Look, I love General Zod, along with his sidekicks Ursa and Non, they are definitely the most iconic thing of this movie despite initially appearing last time. Terence Stamp, Sarah Douglas and Jack O’Halloran are great at playing their roles as half Disney villain, half comic book villain, they eat up every scene they’re in. Stamp especially steals the show and is rightly remembered for this performance, I love it, but once they encounter Superman it just isn’t the same. I get that the budget for the effects weren’t there at the time, but I still feel like there were better options for the battles between villains and hero. Instead it’s mostly just here’s a villain doing a trick, here’s Superman countering it, rinse, repeat, some neat commentary and then it ends. The solution is neat, but by then it feels like we never got a worthy battle, I wasn’t demanding some big, destruction heavy fight, but maybe something better than just solving some videogame like puzzles? It’s wasted potential.
Of course the biggest area of issue regarding this movie is that the tone is goofier this time out, especially towards the end. I don’t think it’s as bad as some have made it out to be, but it certainly hurts the movie when it pops up. Sure, the original was lighthearted, but it knew to be epic, it knew how take the concept seriously without losing the fun of the comics, here it occasionally dips into parody. Again, despite the reputation it isn’t there as often as it’s said, but that it’s there really makes it that much easier figuring out which is the better feature.
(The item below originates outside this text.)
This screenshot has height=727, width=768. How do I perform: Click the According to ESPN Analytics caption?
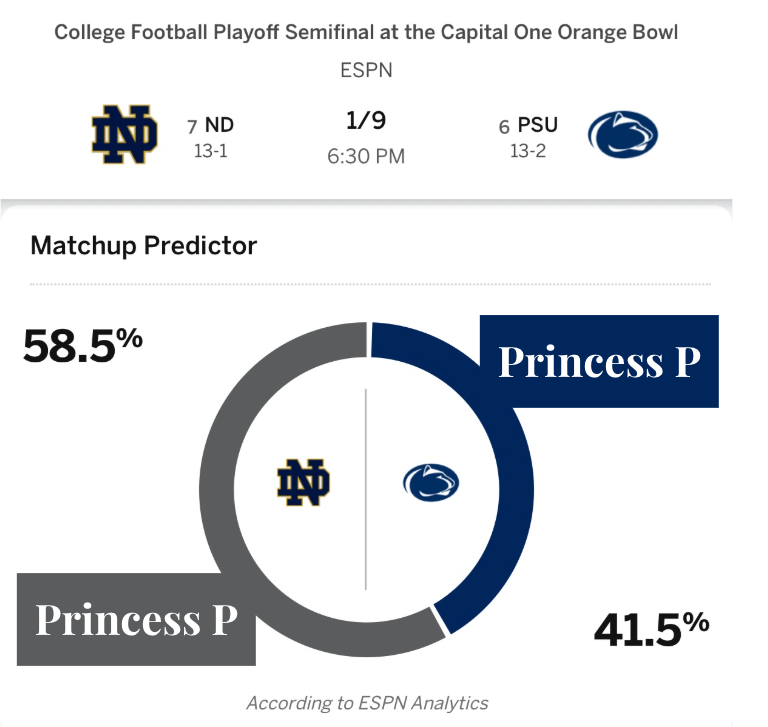pos(367,702)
Superman II is a good movie, I do enjoy it overall, but it’s missing out quality in key areas. It’s easy to see why it’s fondly remembered overall, the villains are mostly fun, the cast is still solid, even with the lack of Brando this time out. Honestly one could even argue superhero sequels have followed a trend started here, with Superman in turmoil over being a hero or not, but whereas the first set a standard and felt big and mythic, this doesn’t. By no means awful, this is worth watch watching, or revisiting if it’s been a while, just don’t expect to be blown away. Join me next time for a more forgotten hero.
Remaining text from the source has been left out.